With an eclair recipe tested and honed by my French-born Grandmother, I had the serious street cred to eviscerate my officious and pretentious culinary-inclined foe amis. But there was one thing missing from my arsenal to allow me to come out of the verbal skirmish unscathed: the armor of confidence.
All of those clever quips that my fertile mind has since given birth to, failed to materialize on my tongue. I reddened and remained silent. The conversation flowed on, leaving me sputtering with shame and struggling to keep my head above water.
Occasionally, I would remember the insult and consider concocting a sweet recipe for revenge. This morning, as I made the pâte à choux for the family I adore, I realized I have served my dish of revenge. By exorcising the demon that has plagued me every time I have made eclairs for the last twenty years, I am vanquishing my enemy. By not letting his snarky words stop me from making and sharing a recipe I love, I have had my revenge.
From now on, when I make my grandmother's eclairs, I will not conjure up the ghost of that haunting memory but will recall the dozens of happier memories connected with the pastry. Memories of the way my friends Lori Bacon, Kathy Galloway and Stephanie Gaveau Mounts (yes, she's French born) squealed when I would present them with a plate of my eclairs. Memories of teaching my daughter to make the vanilla bean flecked pastry cream. Memories of my son's beaming smile as he licked the chocolate glaze from his fingers. And memories of all of the fabulous eclairs of have eaten at patisseries around the world (including Stohrer, a shop that once made eclairs for Marie Antoinette).
And I will remind myself that my arrogant, unkind in-law used his words to make me feel small and humiliated instead of welcomed and cherished. As a result, he's missed out on me (and my eclairs).

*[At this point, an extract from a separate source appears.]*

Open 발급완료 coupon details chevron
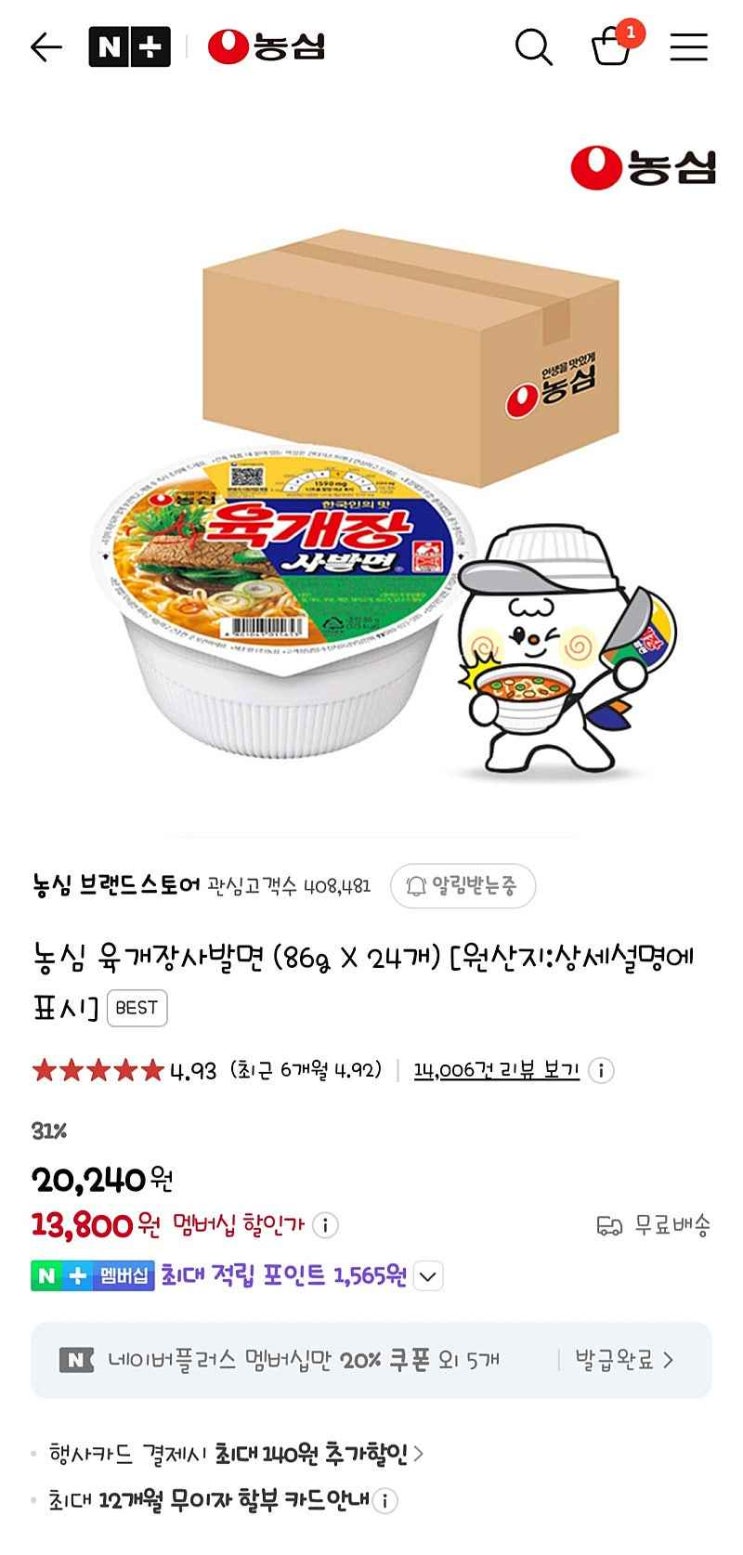The width and height of the screenshot is (743, 1555). click(x=625, y=1360)
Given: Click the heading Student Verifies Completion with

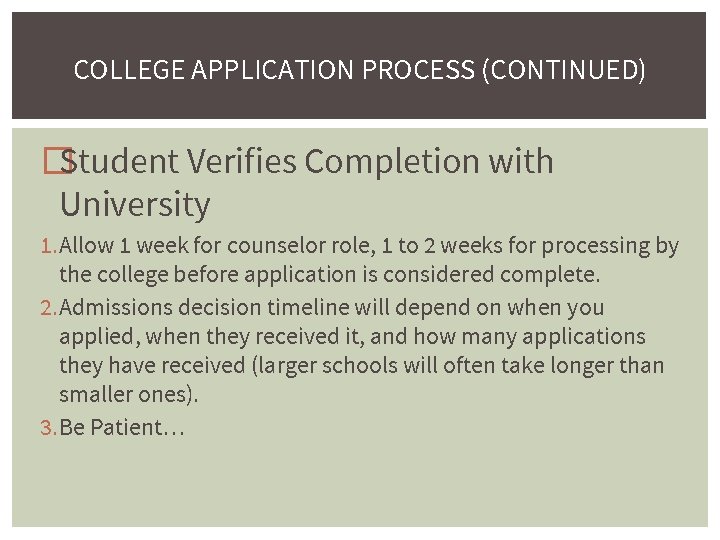Looking at the screenshot, I should point(306,161).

Clearly, I won that match.
It was as I was piping the cream into the baked pastries that I realized there was a bigger lesson to be learned here. For nearly twenty years, I carried around the pain caused by my thoughtless in-law's words. What a ridiculously unnecessary burden! It was the same as if I had gone on a trip, exited the plane, walked to the baggage carousel, and instead of claiming my bags, attempting to take possession of my bags and a stranger's bags!

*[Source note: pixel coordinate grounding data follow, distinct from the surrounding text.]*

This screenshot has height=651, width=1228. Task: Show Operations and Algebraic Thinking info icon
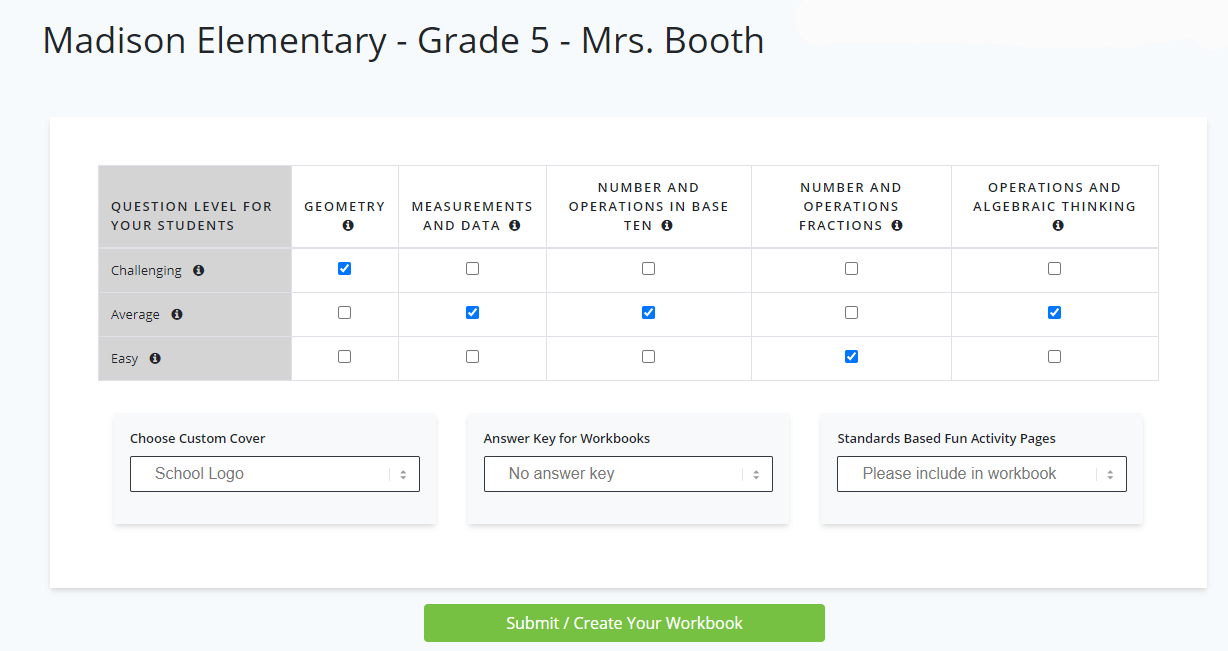(1058, 226)
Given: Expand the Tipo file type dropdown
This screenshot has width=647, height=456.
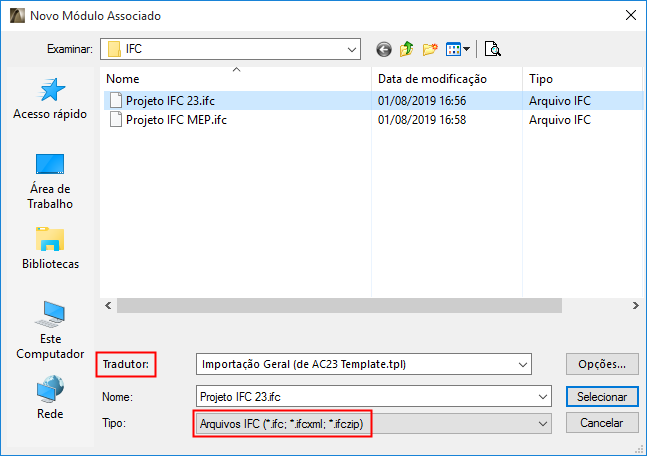Looking at the screenshot, I should (543, 424).
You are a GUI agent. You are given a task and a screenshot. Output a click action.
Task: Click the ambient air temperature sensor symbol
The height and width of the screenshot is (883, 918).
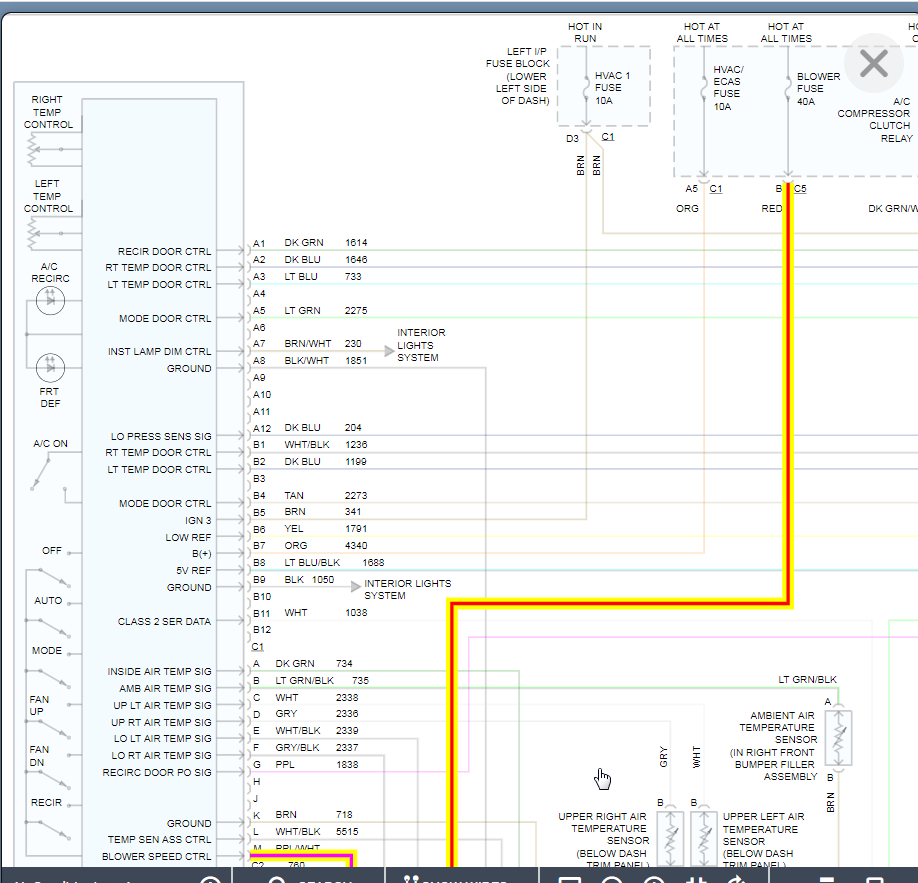pos(838,739)
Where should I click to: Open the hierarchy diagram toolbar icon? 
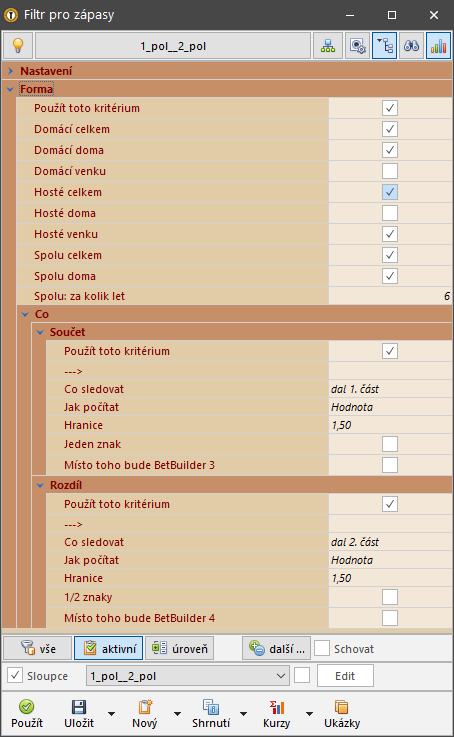(x=328, y=46)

We can't control what offal spews from the mouths of others, but we can control how much (if any) of it we scoop up and cart around.
From now on, when some thoughtless minion attempts to poke me with his barbed words, I will remember I am wearing an armor forged of hard-earned, well-honed confidence. Confidence as tough as Tugsten. Confidence that is impervious to such trifling jabs.
I will remember that I do not need to carry their baggage. After all, my bags may be an entire suite of fabulous pink leather Louis Vuitton, but they are the only ones I am required to carry. I am leaving those other battered trunks on the carousel!
We must not allow other people's limited perceptions to define us.